Treemix

treemix was written by Joseph K. Pickrell and Jonathan K. Pritchard and is available here. If given a set of allele frequencies from a number of populations, it will return the maximum likelihood tree for the set of populations, and optionally attempt to infer a number of admixture events. Note, that the direction of introgression is often wrongly inferred and in general the results of Treemix are more to be taken as a starting point for investigating introgression in more detail than a final result.

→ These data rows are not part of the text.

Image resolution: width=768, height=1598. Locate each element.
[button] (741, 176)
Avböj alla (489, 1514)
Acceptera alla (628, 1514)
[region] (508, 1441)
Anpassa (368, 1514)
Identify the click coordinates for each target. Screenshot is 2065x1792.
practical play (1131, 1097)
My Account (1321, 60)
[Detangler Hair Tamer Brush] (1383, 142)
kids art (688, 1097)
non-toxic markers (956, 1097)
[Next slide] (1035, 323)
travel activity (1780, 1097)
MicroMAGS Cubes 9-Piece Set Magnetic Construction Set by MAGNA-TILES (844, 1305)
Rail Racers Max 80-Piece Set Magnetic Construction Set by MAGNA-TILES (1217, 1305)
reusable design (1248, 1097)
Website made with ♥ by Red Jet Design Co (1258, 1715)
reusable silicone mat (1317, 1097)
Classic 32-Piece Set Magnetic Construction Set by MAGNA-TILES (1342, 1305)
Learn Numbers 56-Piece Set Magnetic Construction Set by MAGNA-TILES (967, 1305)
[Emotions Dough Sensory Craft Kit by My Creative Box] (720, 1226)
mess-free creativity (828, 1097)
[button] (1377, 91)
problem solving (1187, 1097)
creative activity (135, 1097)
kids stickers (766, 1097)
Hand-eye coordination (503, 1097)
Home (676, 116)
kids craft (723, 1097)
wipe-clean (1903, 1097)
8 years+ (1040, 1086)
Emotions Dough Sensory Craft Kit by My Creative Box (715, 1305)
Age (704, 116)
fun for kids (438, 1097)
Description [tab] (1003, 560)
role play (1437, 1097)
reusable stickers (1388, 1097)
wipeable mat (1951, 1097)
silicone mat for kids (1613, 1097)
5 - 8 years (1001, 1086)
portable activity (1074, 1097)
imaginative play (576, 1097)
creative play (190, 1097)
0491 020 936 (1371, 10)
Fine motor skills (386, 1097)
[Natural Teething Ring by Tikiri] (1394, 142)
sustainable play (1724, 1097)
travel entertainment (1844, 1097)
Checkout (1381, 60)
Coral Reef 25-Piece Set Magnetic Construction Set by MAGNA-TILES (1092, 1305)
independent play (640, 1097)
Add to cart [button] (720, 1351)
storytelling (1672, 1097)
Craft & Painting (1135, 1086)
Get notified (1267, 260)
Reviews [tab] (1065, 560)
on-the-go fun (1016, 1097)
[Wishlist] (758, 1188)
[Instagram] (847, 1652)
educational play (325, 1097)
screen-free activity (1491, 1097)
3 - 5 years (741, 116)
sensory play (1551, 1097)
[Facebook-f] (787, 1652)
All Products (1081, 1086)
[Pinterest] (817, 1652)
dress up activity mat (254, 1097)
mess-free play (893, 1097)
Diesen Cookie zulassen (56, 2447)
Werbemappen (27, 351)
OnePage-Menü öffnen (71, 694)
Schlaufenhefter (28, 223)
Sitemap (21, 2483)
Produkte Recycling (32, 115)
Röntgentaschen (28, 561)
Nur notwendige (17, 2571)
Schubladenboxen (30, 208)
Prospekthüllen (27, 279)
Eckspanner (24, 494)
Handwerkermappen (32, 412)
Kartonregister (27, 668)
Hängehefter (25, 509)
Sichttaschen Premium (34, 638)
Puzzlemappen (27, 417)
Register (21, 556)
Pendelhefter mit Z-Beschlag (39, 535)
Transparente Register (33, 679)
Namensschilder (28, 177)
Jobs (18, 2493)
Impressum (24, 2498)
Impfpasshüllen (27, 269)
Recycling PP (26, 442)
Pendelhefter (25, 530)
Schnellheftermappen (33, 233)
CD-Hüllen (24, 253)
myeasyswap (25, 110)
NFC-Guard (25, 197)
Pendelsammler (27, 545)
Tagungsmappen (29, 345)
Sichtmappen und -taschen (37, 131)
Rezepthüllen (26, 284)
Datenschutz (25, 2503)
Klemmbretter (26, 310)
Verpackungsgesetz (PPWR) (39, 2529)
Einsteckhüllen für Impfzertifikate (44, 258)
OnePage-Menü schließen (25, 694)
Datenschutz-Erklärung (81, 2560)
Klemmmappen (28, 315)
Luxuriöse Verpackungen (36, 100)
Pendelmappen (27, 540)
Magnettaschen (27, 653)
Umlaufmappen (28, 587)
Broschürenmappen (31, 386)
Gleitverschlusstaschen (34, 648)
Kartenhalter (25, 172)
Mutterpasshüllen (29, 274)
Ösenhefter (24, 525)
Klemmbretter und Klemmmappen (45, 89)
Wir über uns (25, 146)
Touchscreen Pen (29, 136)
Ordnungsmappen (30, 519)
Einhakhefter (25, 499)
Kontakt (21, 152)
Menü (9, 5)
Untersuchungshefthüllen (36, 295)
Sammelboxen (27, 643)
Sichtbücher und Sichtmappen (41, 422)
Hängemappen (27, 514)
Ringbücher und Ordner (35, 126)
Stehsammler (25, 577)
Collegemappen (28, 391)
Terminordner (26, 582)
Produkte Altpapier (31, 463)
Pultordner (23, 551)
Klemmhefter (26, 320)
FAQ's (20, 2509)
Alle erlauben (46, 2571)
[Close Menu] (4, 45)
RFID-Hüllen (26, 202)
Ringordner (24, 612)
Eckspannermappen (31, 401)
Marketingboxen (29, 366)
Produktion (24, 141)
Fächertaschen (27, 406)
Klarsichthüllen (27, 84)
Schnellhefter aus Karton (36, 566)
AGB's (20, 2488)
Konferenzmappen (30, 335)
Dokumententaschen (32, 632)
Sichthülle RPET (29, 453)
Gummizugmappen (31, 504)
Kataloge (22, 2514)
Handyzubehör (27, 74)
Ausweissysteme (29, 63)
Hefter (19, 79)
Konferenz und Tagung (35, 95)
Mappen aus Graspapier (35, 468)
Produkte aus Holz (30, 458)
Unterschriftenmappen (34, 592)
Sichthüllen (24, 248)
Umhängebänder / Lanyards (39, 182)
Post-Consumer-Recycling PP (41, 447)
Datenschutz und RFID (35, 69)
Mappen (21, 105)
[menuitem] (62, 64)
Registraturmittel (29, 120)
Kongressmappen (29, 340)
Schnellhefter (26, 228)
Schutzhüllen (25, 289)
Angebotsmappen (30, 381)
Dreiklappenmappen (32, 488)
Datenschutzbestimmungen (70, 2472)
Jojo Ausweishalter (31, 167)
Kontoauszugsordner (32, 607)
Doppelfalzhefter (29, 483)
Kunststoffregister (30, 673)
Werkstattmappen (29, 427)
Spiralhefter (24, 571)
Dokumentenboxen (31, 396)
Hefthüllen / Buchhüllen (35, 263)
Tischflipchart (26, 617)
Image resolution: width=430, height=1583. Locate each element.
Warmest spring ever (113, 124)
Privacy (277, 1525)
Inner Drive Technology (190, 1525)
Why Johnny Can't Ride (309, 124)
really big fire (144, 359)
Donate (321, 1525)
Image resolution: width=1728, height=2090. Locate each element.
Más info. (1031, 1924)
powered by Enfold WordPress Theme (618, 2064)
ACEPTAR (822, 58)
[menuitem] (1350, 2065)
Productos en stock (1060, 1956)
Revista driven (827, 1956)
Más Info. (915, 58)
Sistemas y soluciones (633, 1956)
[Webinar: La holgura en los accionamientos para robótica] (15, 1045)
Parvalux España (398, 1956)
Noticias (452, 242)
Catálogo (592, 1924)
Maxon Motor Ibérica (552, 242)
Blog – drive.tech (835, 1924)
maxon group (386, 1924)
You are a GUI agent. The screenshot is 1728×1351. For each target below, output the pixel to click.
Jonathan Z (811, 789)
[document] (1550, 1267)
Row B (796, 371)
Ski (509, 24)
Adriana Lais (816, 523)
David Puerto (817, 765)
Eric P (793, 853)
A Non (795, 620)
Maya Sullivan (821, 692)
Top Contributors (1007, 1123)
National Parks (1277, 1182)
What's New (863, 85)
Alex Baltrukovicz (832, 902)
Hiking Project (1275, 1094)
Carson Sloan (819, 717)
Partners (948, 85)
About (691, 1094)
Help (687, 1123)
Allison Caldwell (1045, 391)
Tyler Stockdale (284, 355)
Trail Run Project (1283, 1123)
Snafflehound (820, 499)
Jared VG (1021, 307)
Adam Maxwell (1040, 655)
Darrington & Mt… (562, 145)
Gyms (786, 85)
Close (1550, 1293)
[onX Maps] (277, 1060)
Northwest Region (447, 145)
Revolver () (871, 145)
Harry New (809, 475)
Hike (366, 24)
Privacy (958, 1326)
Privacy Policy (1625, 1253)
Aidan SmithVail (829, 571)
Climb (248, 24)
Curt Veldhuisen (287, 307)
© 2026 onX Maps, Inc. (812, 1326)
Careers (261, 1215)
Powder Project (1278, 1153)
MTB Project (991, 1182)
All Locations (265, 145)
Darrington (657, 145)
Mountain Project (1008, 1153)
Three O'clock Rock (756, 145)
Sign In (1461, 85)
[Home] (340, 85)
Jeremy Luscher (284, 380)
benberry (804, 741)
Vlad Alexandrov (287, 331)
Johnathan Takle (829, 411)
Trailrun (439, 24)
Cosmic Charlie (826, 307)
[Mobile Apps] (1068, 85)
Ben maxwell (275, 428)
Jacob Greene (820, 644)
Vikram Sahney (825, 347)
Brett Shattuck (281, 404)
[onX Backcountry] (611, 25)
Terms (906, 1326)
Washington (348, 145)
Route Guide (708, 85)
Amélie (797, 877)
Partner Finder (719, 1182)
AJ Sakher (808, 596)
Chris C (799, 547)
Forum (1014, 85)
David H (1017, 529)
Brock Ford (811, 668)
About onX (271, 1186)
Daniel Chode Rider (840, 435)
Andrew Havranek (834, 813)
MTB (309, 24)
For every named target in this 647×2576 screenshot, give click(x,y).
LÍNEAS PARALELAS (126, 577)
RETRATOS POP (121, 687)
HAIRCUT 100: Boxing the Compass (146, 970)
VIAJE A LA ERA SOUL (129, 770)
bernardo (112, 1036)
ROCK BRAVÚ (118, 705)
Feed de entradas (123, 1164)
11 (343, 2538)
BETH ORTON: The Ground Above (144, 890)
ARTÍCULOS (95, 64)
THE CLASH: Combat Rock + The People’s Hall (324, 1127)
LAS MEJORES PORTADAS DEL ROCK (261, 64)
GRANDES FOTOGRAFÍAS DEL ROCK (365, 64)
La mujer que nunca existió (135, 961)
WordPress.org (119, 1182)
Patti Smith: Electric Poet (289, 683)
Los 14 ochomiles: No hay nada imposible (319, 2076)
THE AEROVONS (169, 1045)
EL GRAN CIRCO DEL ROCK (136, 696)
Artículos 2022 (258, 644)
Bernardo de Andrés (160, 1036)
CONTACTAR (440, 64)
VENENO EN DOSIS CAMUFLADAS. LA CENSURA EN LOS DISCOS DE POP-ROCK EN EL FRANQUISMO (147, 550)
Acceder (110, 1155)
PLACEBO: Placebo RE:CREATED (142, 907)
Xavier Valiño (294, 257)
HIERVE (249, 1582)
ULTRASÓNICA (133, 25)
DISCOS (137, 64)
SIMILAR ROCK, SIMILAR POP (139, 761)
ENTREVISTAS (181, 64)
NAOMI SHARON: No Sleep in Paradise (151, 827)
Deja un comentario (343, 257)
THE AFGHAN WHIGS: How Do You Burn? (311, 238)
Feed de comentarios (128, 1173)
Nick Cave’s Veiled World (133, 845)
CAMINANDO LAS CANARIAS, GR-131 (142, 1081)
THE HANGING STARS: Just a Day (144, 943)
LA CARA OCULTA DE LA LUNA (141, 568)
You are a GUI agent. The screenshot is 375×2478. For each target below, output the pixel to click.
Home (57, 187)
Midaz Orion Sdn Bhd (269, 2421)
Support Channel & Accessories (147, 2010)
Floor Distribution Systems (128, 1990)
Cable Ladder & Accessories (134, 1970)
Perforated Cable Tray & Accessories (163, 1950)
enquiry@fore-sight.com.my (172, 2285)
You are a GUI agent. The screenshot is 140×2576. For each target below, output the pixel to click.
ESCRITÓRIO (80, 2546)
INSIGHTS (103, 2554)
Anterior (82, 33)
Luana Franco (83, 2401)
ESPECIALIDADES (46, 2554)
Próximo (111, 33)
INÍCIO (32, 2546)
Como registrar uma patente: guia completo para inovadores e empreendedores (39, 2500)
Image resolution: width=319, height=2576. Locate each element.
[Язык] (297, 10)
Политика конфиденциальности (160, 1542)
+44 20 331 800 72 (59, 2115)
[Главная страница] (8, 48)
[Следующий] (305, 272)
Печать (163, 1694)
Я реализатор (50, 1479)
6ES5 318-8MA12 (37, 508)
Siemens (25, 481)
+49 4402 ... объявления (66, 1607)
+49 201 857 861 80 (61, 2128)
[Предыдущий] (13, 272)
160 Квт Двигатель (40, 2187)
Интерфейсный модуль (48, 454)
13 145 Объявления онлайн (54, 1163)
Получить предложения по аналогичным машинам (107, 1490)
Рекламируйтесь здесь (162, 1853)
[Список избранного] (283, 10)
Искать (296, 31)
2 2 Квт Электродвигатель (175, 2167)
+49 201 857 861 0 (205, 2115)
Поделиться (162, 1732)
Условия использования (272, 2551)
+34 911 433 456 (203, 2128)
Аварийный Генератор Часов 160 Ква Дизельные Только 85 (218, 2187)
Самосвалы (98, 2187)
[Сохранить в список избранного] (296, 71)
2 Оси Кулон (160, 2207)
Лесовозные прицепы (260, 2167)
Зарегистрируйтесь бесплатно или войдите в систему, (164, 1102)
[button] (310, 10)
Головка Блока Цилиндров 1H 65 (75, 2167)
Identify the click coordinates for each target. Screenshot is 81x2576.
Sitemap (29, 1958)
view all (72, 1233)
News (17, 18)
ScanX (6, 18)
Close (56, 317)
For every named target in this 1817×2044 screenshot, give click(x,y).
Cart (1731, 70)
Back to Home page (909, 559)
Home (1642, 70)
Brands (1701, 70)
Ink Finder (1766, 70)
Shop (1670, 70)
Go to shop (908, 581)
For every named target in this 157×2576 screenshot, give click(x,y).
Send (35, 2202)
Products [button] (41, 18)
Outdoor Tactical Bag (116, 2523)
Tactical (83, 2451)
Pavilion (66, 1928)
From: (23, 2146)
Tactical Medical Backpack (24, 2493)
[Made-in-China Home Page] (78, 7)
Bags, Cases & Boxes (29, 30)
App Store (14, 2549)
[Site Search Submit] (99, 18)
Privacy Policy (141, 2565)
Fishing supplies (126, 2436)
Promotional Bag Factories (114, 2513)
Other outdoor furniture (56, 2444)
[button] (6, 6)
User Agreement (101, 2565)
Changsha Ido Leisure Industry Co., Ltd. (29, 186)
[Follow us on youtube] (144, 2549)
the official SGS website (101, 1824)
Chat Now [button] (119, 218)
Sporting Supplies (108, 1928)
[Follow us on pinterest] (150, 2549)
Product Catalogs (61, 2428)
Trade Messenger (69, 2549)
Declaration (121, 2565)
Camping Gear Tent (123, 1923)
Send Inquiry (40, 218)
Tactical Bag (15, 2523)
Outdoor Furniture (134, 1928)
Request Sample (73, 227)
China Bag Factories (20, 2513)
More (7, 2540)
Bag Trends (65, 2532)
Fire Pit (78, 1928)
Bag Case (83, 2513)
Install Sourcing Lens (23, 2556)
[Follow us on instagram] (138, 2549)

Treemix assumes unlinked SNPs and we are thus first going to prune the file for SNPs in high LD. We learned how to do this previously in more detail in the PCA tutorial, but we will repeat it again here. One could also account for linkage in treemix by setting -k 1000 - i.e setting a large blocksize for the jacknife resampling. However, our current SNP dataset is too large for us anyway. Furthermore, treemix does not like missing data. We will therefore remove sites with missing data and perform linkage pruning.

FILE=dogs
mkdir treemix
cd treemix
vcftools --gzvcf /home/data/vcf/$FILE.vcf.gz --max-missing 1 --recode --stdout | gzip > $FILE.noN.vcf.gz

For LD-pruning, you can use the LD-pruning script as you already know how to linkage prune.

wget https://github.com/joanam/scripts/raw/master/ldPruning.sh
chmod +x ldPruning.sh
./ldPruning.sh $FILE.noN.vcf.gz
gzip $FILE.noN.LDpruned.vcf
FILE=$FILE.LDpruned

treemix requires a special input format. We will use a script that generates this input file from a vcf and also a clust file - which is a file that provides the information on which sample belongs to which taxon (see here for some further information). The clust file contains three columns, whereby the first and the second column indicate the name of the individual and the third column indicates the taxon name. We can thus easily generate the clust file from our .pop file that we generated previously for ADMIXTOOLS:

bcftools query -l $FILE.vcf.gz | awk '{split($1,pop,"."); print $1"\t"$1"\t"pop[2]}' > dogs.clust

With this clust file ready, we can run the conversion script. This script requires plink2treemix.py from here:

vcf2treemix.sh $FILE.vcf.gz $FILE.clust

Once it is finished, we can already run treemix. For treemix we need to specify how many migration edges it should add. We want to run it with 0 to 5 migration edges and we set the Golden Jackal as the outgroup. Because we only use a single individual per taxon, we need to use the flag -noss. Otherwise, treemix will apply a correction for small sample size which is too conservative. Ideally, we would really have multiple individuals of each taxon.

for i in {0..5}
do
 treemix -i $FILE.treemix.frq.gz -m $i -o $FILE.$i -root GoldenJackal -bootstrap -k 500 -noss > treemix_${i}_log &
done

Now we need to download all output files treemix has produced to our local machines for visualization of the results in R. You should also download the plotting_funcs.R script which allows you to plot treemix results. This R script is provided with treemix. In addition, you need to download /home/data/vcf/dogs.list which just contains all the populations/breeds (one per line).

First, we need to set the working directory and give a prefix for the file names:

setwd("~/treemix/") # of course this needs to be adjusted
prefix="dogs.LDpruned"

We also need to load the following packages:

library(RColorBrewer)
library(R.utils)
source("plotting_funcs.R") # here you need to add the path

Now, we can plot the 6 runs of treemix side-by-side:

par(mfrow=c(2,3))
for(edge in 0:5){
  plot_tree(cex=0.8,paste0(prefix,".",edge))
  title(paste(edge,"edges"))
}

To check which parts of the tree are not well modelled for the different runs, we can plot the residuals. For that we need a file with the different taxa listed.

for(edge in 0:5){
 plot_resid(stem=paste0(prefix,".",edge),pop_order="dogs.list")
}

Note, that there are also other ways of inferring admixture. One nice method is making admixture graphs.